En la mina de oro, como en el amor, todo comienza por una veta. Alguien la sugiere. Otro la declara. Resplandece el brillo del mineral de entre la negrura de una cueva, y su esplendor hace que se inicie la aventura. Se pone en marcha una industria a su alrededor. Se instalan costosos ingenios para separar el mineral de la roca. Se construyen cintas transportadoras, molinos de limpieza, silos de almacenaje. Se habilitan viviendas para los ingenieros, los transportistas, los mineros. Llegan las familias. Inauguran colmados donde aprovisionar el alimento, bares donde desahogar las penas e iglesias donde reconciliar el espíritu. El tráfico fluye por los nuevos caminos y senderos asfaltados. La ciudad, alrededor del oro, tiene la contundencia de una pasión recién descubierta.

----------------------------------------

- TAREA REQUERIDA -
Prosiga el texto sobre la mina de oro a partir del punto en que se detiene. Los registros provienen de una fuente distinta.

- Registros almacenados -
----------------------------------------

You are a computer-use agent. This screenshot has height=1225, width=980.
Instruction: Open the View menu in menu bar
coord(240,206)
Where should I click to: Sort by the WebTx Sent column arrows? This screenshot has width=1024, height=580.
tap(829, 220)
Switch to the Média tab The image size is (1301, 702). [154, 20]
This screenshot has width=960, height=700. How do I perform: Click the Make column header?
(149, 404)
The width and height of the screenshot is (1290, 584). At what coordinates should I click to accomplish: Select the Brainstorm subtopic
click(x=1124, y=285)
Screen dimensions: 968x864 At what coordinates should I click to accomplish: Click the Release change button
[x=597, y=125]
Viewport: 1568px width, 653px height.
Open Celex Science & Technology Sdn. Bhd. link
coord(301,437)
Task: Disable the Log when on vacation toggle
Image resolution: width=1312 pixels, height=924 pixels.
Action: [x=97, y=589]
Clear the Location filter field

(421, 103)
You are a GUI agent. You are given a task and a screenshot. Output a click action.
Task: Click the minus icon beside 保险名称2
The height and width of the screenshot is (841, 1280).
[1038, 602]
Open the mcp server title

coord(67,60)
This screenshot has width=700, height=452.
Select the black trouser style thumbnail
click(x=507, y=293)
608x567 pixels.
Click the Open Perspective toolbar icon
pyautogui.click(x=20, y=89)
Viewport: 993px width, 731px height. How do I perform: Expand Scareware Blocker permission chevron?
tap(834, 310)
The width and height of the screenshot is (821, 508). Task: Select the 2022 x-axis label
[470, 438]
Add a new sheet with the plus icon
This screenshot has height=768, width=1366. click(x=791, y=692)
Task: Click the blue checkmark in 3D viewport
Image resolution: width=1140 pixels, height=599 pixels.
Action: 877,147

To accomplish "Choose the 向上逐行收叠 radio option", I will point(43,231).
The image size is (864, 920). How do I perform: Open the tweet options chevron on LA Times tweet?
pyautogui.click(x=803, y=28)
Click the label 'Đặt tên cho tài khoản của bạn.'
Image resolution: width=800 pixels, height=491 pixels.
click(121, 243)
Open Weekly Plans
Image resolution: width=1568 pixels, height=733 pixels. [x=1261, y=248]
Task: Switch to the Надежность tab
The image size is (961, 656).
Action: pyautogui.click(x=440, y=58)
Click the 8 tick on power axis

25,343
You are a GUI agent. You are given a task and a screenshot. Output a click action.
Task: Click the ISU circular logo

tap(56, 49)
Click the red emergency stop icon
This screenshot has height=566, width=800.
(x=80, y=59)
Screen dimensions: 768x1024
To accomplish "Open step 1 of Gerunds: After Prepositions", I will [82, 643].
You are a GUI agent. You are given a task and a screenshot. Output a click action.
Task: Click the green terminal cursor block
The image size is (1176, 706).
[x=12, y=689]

----------------------------------------

- RESPUESTA DEL EJERCICIO -
Arriba la mina, abajo los obreros. Rodalquilar se asemeja a un jardín vertical. El enclave minero de Cerro del Cinto albergó oro en sus entrañas y, en los años 20, llegó a cubrir de dinero los bolsillos de la Compañía Norteamericana St. Anthony Mines con la exageración de los enamorados. Las pupilas de los habitantes del pueblo se dilataron con la vivacidad de una estrella fugaz. Se construyeron hospitales y escuelas para los trabajadores donde se hablaba inglés, se intercambiaban costumbres y, en privado, se coqueteaba al ritmo cruzado del Charlestón. Los sueños de progreso se adhirieron a la piel de los almerienses con más fuerza que el oro a la roca volcánica. Aquellos años 20 se vivieron con el desenfreno efímero de quien ama después de haber sobrevivido a una guerra, con noches que brillaban más que el día y días oscuros como una resaca. La crueldad del siglo XX, sin embargo, deshojaba con prisa sus hojas en cada otoño, deseoso por liquidar la loca frondosidad de aquellos años y festejarlo con una crisis que dejaría a Europa más árida que un desierto. Tal que un amor de verano, la ilusión se desvaneció con el invierno. Y los mineros y el oro aguardaron al pairo amores mejores.
Cabalgaron los años 30 sobre el territorio ocultando el oro bajo la maleza de una cruenta guerra que separó, con la rotundidad del cianuro, las dos Españas. Erosionó el país y con él todo aquello que resplandecía bajo la arena. Agonizaron los años cuarenta y aquellos caballos hostiles, cansados y hambrientos, se prendaron de la calma en la que se reflejaba el mar sobre la costa de Almería. Las laderas secas de Rodalquilar parecieron resplandecer entonces con un brillo de varios kilates.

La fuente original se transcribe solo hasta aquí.